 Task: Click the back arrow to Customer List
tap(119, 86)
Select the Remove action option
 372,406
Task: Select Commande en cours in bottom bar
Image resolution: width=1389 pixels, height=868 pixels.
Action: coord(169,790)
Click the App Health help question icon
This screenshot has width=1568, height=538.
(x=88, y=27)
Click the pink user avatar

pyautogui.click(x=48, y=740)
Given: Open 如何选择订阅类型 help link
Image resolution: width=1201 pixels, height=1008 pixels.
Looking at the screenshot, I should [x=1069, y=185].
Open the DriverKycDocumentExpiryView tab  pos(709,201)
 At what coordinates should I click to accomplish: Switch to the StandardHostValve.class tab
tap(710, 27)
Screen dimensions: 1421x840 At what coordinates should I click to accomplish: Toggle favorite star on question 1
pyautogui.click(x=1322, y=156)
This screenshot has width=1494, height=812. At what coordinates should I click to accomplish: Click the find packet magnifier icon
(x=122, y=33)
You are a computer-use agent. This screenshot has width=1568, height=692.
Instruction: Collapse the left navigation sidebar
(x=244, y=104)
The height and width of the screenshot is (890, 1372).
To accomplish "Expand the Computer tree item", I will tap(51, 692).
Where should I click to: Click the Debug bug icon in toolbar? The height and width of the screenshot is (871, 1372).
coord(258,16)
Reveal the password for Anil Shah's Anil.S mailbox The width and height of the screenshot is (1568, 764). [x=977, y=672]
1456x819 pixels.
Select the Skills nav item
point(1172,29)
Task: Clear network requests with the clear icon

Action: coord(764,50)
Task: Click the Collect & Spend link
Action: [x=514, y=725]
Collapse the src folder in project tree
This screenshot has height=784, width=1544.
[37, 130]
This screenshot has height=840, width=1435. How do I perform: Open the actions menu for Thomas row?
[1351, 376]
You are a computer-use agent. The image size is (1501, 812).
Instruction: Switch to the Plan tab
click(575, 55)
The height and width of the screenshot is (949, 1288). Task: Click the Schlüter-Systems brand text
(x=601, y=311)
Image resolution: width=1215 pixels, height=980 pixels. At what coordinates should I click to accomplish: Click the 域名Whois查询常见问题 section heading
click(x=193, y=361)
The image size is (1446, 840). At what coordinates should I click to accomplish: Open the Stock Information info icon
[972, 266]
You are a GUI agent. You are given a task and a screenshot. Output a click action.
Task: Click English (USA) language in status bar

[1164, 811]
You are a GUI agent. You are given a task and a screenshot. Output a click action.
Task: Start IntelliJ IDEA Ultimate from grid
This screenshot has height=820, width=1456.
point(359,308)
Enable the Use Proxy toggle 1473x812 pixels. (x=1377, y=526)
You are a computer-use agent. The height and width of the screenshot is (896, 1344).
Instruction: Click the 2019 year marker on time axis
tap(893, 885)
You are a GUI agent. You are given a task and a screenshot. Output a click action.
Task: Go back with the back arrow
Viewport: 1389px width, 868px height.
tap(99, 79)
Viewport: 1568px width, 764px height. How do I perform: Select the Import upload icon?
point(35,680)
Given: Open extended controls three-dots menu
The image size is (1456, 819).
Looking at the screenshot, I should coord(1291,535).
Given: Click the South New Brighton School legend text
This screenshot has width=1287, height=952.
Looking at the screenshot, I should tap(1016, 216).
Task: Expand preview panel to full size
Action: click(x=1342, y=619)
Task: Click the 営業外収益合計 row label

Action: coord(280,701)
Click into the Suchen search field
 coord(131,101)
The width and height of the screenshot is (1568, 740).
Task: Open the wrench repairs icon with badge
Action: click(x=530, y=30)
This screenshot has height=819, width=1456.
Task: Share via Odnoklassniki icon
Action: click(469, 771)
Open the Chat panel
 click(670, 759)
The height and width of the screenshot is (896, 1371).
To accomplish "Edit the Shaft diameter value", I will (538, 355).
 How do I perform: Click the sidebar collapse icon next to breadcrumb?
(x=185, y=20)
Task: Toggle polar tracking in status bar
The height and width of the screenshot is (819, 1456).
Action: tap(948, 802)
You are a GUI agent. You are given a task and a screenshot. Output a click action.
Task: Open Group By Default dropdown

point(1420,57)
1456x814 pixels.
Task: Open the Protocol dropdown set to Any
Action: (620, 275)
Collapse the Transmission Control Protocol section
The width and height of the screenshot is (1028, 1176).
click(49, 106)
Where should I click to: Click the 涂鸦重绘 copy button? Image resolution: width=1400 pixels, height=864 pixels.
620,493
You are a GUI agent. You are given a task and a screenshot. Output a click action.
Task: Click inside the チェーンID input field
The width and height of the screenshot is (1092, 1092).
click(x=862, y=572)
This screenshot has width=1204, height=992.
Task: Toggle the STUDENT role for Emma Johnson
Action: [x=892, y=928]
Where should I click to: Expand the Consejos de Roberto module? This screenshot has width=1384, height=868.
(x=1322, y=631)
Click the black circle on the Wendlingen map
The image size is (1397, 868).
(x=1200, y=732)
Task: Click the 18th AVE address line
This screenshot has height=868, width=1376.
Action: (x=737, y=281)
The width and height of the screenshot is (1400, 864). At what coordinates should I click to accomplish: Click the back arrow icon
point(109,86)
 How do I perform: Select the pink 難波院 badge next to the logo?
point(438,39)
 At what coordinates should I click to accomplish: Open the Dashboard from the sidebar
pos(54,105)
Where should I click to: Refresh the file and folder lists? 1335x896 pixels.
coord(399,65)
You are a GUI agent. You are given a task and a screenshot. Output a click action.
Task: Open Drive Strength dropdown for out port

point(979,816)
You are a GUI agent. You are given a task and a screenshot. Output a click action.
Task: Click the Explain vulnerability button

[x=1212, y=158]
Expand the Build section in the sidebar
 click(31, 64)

▶ _What to do_: Reproduce all lines from the records above that include the word "will".

▶ _Final answer_:
To accomplish "Expand the Computer tree item", I will tap(51, 692).
To accomplish "Edit the Shaft diameter value", I will (538, 355).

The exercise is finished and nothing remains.